**Problem statement**
Only a number is wanted: how many lines in these records contain the word "search"?
────────────────
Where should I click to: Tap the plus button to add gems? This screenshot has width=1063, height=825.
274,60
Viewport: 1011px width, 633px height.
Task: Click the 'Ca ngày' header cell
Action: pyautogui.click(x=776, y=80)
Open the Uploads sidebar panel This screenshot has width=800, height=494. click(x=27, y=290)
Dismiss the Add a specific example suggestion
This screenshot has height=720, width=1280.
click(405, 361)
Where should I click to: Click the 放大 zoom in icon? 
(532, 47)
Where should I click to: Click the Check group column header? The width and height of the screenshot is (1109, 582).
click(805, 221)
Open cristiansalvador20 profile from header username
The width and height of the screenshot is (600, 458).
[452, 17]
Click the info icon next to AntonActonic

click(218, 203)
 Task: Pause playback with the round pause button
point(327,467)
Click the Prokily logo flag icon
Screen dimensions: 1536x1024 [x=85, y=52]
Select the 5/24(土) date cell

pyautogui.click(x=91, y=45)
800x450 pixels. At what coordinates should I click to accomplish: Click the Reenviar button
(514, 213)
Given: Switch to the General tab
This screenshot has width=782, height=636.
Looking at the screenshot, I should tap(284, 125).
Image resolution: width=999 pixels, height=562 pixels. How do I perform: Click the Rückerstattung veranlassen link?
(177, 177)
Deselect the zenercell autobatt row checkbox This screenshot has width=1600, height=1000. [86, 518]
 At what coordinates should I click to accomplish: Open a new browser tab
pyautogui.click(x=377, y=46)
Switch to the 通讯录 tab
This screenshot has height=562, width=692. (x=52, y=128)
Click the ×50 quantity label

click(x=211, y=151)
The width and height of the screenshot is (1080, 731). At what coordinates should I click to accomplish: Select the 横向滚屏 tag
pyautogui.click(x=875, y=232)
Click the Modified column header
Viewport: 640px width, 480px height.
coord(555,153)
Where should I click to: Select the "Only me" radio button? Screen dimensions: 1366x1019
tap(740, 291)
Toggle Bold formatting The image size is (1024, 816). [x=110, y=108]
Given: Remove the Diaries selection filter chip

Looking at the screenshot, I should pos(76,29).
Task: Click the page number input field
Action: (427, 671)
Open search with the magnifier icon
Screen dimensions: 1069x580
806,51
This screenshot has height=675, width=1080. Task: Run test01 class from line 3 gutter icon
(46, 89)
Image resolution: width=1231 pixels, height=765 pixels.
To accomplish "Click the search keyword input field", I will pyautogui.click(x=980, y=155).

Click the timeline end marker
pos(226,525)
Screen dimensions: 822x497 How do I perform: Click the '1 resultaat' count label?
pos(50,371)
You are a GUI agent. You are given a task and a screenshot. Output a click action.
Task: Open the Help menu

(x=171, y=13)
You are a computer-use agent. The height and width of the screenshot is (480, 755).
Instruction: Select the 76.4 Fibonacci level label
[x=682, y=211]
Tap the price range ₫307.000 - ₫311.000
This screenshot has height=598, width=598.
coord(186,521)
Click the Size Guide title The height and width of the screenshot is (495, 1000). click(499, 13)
────────────────
**Task result**
2